VON konkret

Anlässlich des Gedenktags zur Befreiung des Vernichtungslagers Auschwitz hatte der Bundestag die ehemalige Präsidentin des Zentralrats der Juden in Deutschland einbestellt, und die lieferte. »Ich stehe vor Ihnen als stolze Deutsche«, sagte die Holocaust-Überlebende Charlotte Knobloch im Parlament. »Stolze Deutsche«? Knobloch holte aus: Schon ihre Großmutter, die im Januar 1944 in Theresienstadt ermordet wurde, sei »mit meinem Großvater treu ihrer deutschen Heimat verbunden« und passionierte Wagnerianerin gewesen. Auch ihr Vater sei ein »treuer deutscher Patriot« gewesen und im Ersten Weltkrieg mit dem Eisernen Kreuz ausgezeichnet worden. Zwar habe dieser Patriotismus ihn nicht vor der nationalsozialistischen Verfolgung geschützt, doch: »Mein Vater hat mich Liebe zu Deutschland gelehrt – trotzdem.« Weil es nämlich für einen Juden in Deutschland kein sicheres Leben gibt und ihm, will er dort leben, nichts bleibt, als noch seinen potentiellen Verfolgern prophylaktisch einen Persilschein auszustellen.
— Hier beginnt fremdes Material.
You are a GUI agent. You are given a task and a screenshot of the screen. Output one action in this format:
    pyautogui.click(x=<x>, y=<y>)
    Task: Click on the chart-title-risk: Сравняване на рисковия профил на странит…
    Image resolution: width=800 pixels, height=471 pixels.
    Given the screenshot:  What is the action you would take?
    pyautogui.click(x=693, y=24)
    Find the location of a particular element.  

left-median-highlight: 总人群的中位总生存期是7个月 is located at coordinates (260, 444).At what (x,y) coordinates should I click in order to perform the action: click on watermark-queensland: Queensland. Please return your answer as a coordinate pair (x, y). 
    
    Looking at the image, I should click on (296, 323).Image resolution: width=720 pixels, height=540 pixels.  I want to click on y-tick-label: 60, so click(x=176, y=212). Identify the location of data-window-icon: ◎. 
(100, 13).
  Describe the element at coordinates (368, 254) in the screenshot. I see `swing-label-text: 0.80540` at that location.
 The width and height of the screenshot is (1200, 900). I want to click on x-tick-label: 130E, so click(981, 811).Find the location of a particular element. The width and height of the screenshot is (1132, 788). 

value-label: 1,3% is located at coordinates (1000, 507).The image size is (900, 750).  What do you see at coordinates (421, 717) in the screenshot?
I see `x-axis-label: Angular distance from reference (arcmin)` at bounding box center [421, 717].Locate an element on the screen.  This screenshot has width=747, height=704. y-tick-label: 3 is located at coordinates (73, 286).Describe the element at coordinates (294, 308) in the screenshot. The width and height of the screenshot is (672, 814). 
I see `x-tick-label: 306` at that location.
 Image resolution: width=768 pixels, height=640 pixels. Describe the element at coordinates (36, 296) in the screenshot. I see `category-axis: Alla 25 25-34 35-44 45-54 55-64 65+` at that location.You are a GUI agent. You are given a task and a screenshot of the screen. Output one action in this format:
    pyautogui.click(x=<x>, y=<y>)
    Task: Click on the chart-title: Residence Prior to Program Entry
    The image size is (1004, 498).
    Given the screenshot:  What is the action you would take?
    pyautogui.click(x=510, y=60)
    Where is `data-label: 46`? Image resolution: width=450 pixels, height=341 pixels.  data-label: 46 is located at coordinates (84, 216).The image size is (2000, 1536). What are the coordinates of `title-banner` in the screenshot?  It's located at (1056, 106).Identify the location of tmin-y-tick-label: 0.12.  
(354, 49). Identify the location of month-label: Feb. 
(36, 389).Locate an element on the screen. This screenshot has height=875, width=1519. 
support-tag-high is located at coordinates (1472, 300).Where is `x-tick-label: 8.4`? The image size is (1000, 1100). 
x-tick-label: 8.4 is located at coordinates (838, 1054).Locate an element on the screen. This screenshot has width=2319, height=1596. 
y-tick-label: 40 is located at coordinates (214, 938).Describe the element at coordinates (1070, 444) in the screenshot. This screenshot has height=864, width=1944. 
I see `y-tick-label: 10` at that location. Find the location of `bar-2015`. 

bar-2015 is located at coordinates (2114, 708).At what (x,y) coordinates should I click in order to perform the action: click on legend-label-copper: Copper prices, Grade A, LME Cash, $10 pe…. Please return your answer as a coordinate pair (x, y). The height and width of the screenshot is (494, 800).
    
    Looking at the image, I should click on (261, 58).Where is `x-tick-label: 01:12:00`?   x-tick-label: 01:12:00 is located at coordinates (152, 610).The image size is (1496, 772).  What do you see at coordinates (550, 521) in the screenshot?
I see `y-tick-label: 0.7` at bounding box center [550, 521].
Seit Mitte Dezember gibt es an den Stammtischen des öffentlich-rechtlichen Fernsehens nur ein Thema: »Lockdown vor Weihnachten – schafft Deutschland so die Pandemie-Wende?« und seine sterbenslangweiligen Mutanten: »Wenig Impfstoff, hochansteckende Virus-Mutationen – mühsamer Start ins neue Jahr«, »Führung in Krisenzeiten – welche Politik braucht Deutschland jetzt?«, »Gefahr durch neue Corona-Mutanten – wieviel ›Zumutung‹ braucht es jetzt?«, »Ein Jahr Corona-Pandemie – Zeit für neue Perspektiven?«, »Schwindendes Vertrauen ins Corona-Krisenmanagement – was muss jetzt passieren?«, »Keine Impfung, keine Lockerung?«, »Corona – hat Europa die Kontrolle verloren?«, »Impfen, Masken, Mutationen«, »Langsames Impfen, schnelles Virus«, »Was kommt nach dem Shutdown?«, »Erst Lockdown, dann Impfung«. Weil das auf Dauer niemand erträgt, nicht mal diejenigen, die’s machen, müssen sie sich ununterbrochen erzählen, wie interessant sie, ihre Gäste und deren Beiträge sind:

Frau Betsch, Sie sind Psychologin und Professorin an der Uni Erfurt, hab’ ich gerade schon gesagt, und Sie fragen, das weiß vielleicht nicht jeder, ist aber hochinteressant, mit Ihrem Team regelmäßig jeweils 1.000 Bürgerinnen und Bürger danach, was sie über Corona wissen, was sie über das Virus wissen, an welche Schutzregeln sie sich halten und wie sehr sie der Regierung vertrauen.

Vielleicht wissen nicht alle, dass Frau Betsch und ihre Kollegen diese Fragen stellen, ganz sicher weiß niemand, dass sie hochinteressant sind, weshalb der Zuschauer, wenn Frau Will ihm das nicht vorab mitgeteilt hätte, sein Gerät wohl abgeschaltet hätte, ohne etwas über sehr lesenswerte Interviews und zutiefst bewegende Geschichten erfahren zu haben.

Eine Position, die die staatlichen Maßnahmen zur Pandemiebekämpfung im großen und ganzen gutheißt, lässt sich als staatstragend verstehen. Im Fall von konkret wäre das ein Missverständnis. Wenn es sich für ihn rechnet, hat der Kapitalismus mitunter durchaus zivilisatorische Nebenwirkungen: Dem Einspruch des Silicon Valley gegen Donald Trumps rassistisches Einreiseverbot liegt keine progressive Agenda zugrunde. Über seine Halbwertzeit entscheidet die Dividende. Ähnlich steht hinter dem seit einiger Zeit herrschenden Lockdown allein die Befürchtung der asozialen Marktwirtschaft, ein unkontrolliert sich ausbreitendes Virus käme sie noch teurer. Wem das nach Verschwörungstheorie klingt, der sollte einen Blick in die Altenpflegeheime werfen, wo jene, die weder für den Arbeitsmarkt noch für den Konsum relevant sind, um ihr Leben fürchten müssen, obwohl es längst möglich gewesen wäre, das Pflegesystem so auszustatten, dass die, die darauf angewiesen sind, nicht ihr Leben riskieren. Weil aber daran kein hinreichendes Interesse bestand, sind allein in Hessen im Januar 1.055 der 1.447 Corona-Toten in Pflegeheimen gestorben.